As we watch the characters who inhabit Jean Renoir’s The Rules of the Game, a kind of sweet melancholy overtakes us. How else to respond to people so wrongheadedly convinced that they can control life? Renoir’s artistry lies in his clear-eyed, unsentimental, but nevertheless empathic view of people struggling to bring order to the chaos that is life. That the film was made in 1938–’39, even as his neighbors were insisting on bringing a degree of order to existence that was essentially antihuman, only emphasizes the quiet humanity at the heart of this great artist, who recognized that nothing human was alien to him.

 

Wim Wenders, Director
This film is no small miracle, in my book. Made right before the outbreak of the Second World War, it is full of anticipation of the horrors about to happen. Yet it is rather looking back, showing an old and morose society vanishing in front of our eyes, not just in France but all over the world. Violence is erupting ferociously and randomly, even if the film itself is full of warmth and tenderness. An incredible lightness of being is carrying us through it and helping us overcome all the bitterness it evokes as well. You just wonder how a camera could have possibly been so weightless, long before the invention of the Steadicam. But what makes The Rules of the Game so ephemeral and translucent is really Jean Renoir’s view of things. Rarely has there been a film so void of any prejudice whatsoever. Nothing appears fixed or set. There are truly no rules to the game he’s unraveling in front of us. We’re rather invited to throw all preconceived notions overboard, on any of the film’s matters: friendship, trust, love, the relationships between men and women. I promise you: you will travel lighter after the film! (You also have to know that Jean Renoir appears as an actor. He’s the guy in the bear outfit! Watching him alone is a sheer pleasure. This film is addictive—be warned!)

J. Hoberman, Film Critic
The Rules of the Game was the great culminating talkie of the 1930s, before World War II changed everything. This magnificent ensemble piece—a movie that Woody Allen, Robert Altman, and Mike Leigh, to name three, are always trying to remake—is as fresh, funny, and poignant as it ever was, and even more mysterious. How did Renoir do it? The Rules of the Game has much overlapping dialogue and very few reverse-angle shots. The camera is endearingly shaky, as if jostled by the mad chases and frantic intrigue; the deep space allows ample room to mix up spouses and lovers, masters and servants, living creatures and automatic dolls, theater and life, truth and lies. The leads are fabulously miscast. What to call a sex comedy of manners that turns slapstick and culminates in murder?
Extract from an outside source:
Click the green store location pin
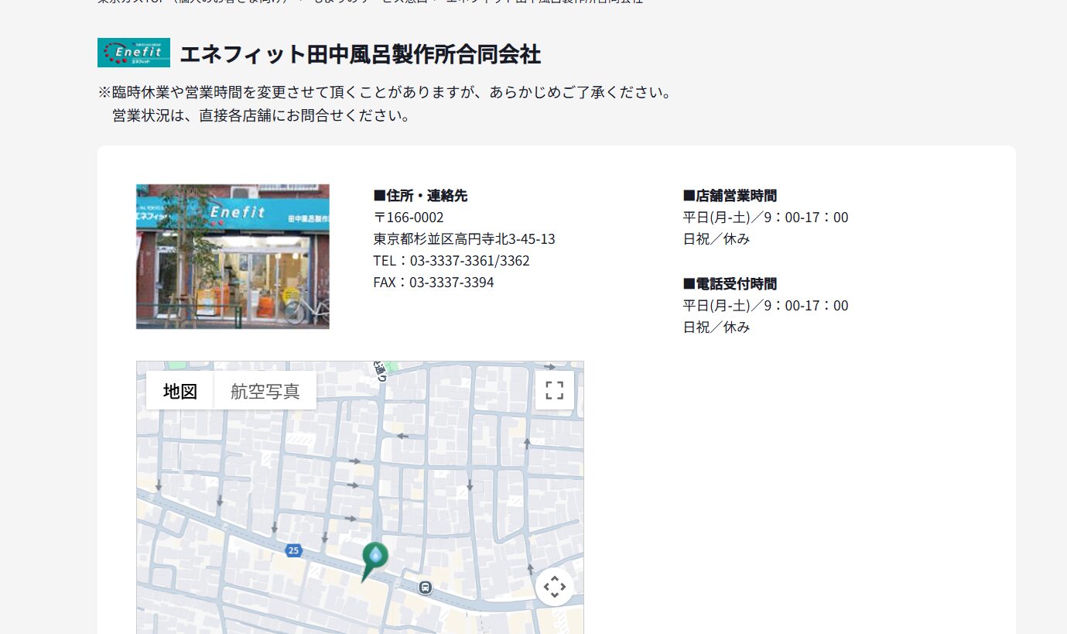The width and height of the screenshot is (1067, 634). [374, 557]
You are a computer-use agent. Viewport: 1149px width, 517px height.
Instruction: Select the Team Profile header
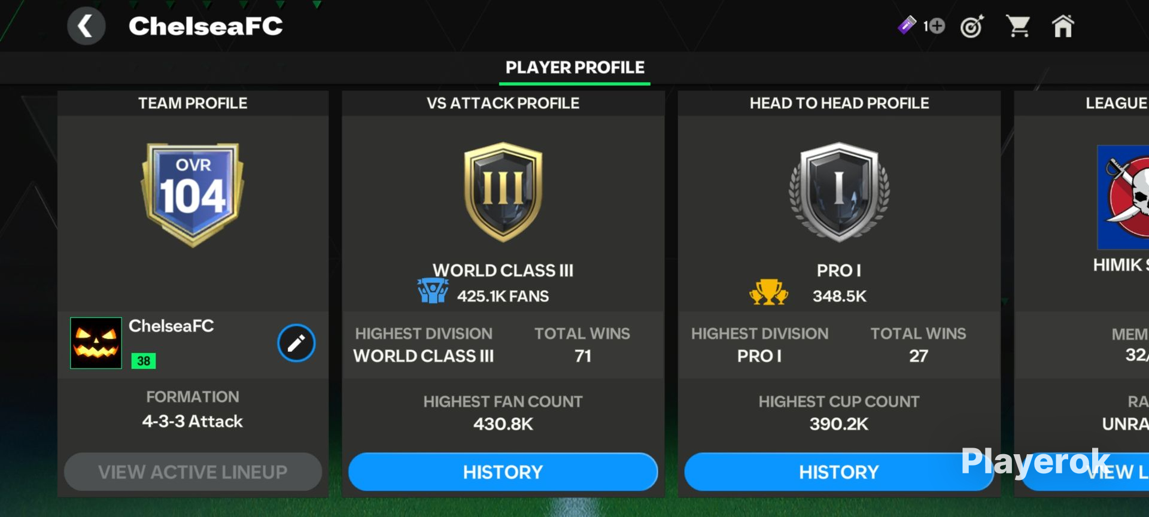[193, 103]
Is it a tragic farce, a form of melodramatic social satire, a new kind of documentary? Not surprisingly, The Rules of the Game was the greatest failure of Renoir’s career. Midway through its Paris premiere, the audience started hooting. (Was it the hunting scene?) Then they rioted. The movie was banned only days before war broke out and wasn’t seen again in its entirety for twenty years. The comment made by Renoir’s character, Octave, “The awful thing about life is this: everyone has their reasons” is often attributed to Renoir himself—but without the qualifying awful.
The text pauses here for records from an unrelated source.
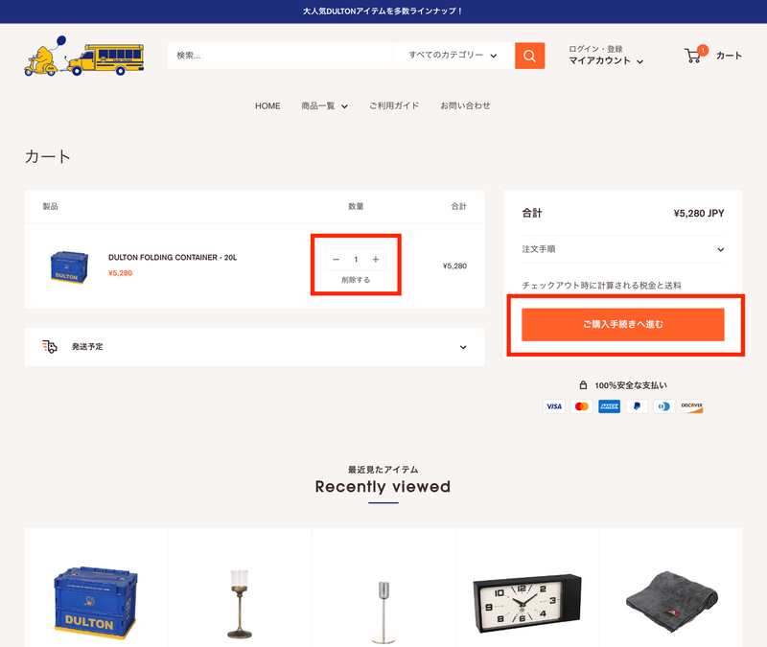Click the ご購入手続きへ進む checkout button
The width and height of the screenshot is (767, 647).
point(622,324)
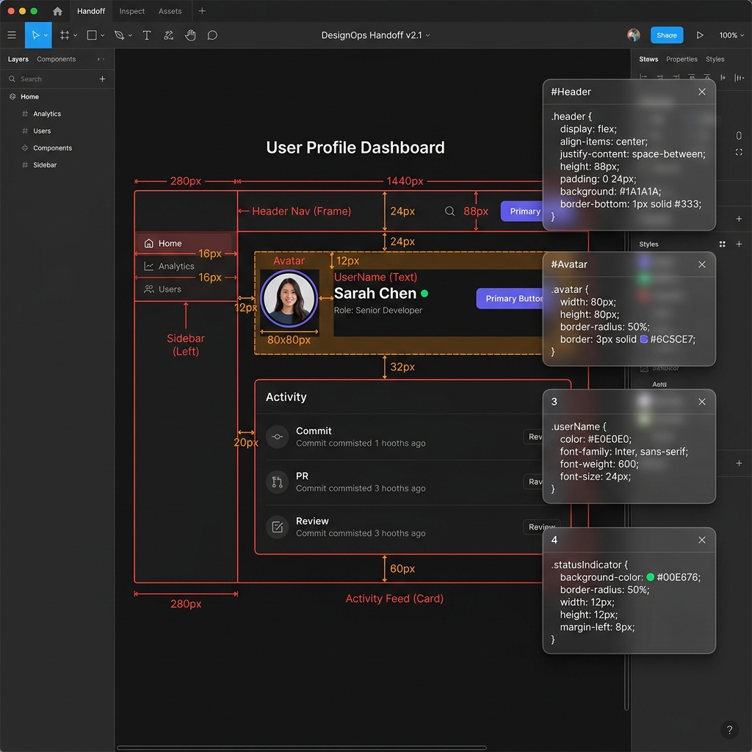
Task: Open the 100% zoom level dropdown
Action: point(731,35)
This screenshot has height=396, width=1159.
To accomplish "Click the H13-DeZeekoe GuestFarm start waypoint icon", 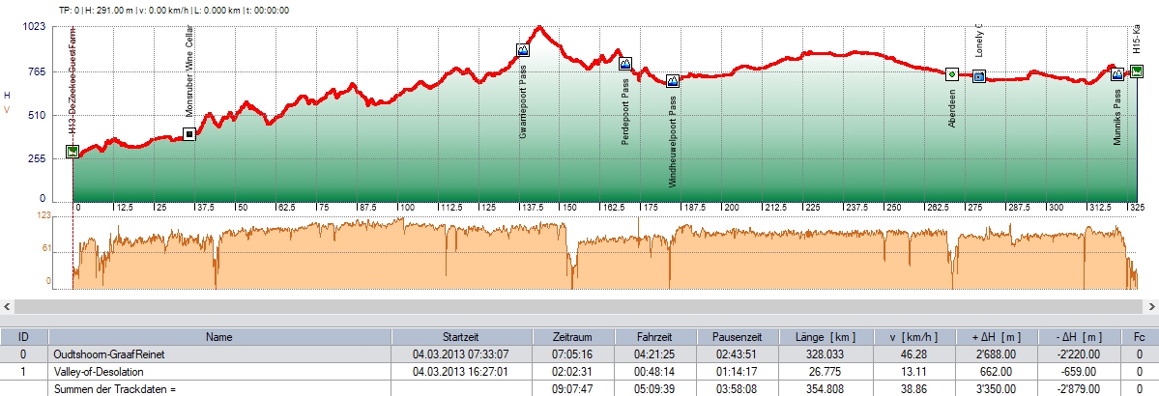I will point(72,152).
Peter Cowie, Film Historian
While he remains an individualist, Renoir always returns to the essential need for companionship between men and women. His heroes and heroines, from the enraged gamekeeper to the sophisticated Geneviève, harbor the same emotions at heart.
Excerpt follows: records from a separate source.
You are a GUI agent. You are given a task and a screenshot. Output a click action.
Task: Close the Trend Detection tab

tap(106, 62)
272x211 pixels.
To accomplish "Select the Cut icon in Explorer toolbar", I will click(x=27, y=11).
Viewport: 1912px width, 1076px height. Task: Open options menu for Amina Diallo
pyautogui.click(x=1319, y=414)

Renoir asserts their sad predicament in one of the best sequences in French cinema. The game shoot is filmed on a perfect spring day, with low, luminous clouds prevailing as the beaters march through a young wood on their time-honored mission. The camera zips behind each luckless hare and then hovers dispassionately while the animal squirms and suddenly dies—just as André falls at the end of the film, a victim of society rather than circumstance.

Humanity, warmth, generosity: these are the qualities that infuse The Rules of the Game and that transcend Renoir’s occasional flippancy and lack of discipline. Is he not indeed the father of the New Wave?

 

Robert Altman, Director
The Rules of the Game taught me the rules of the game.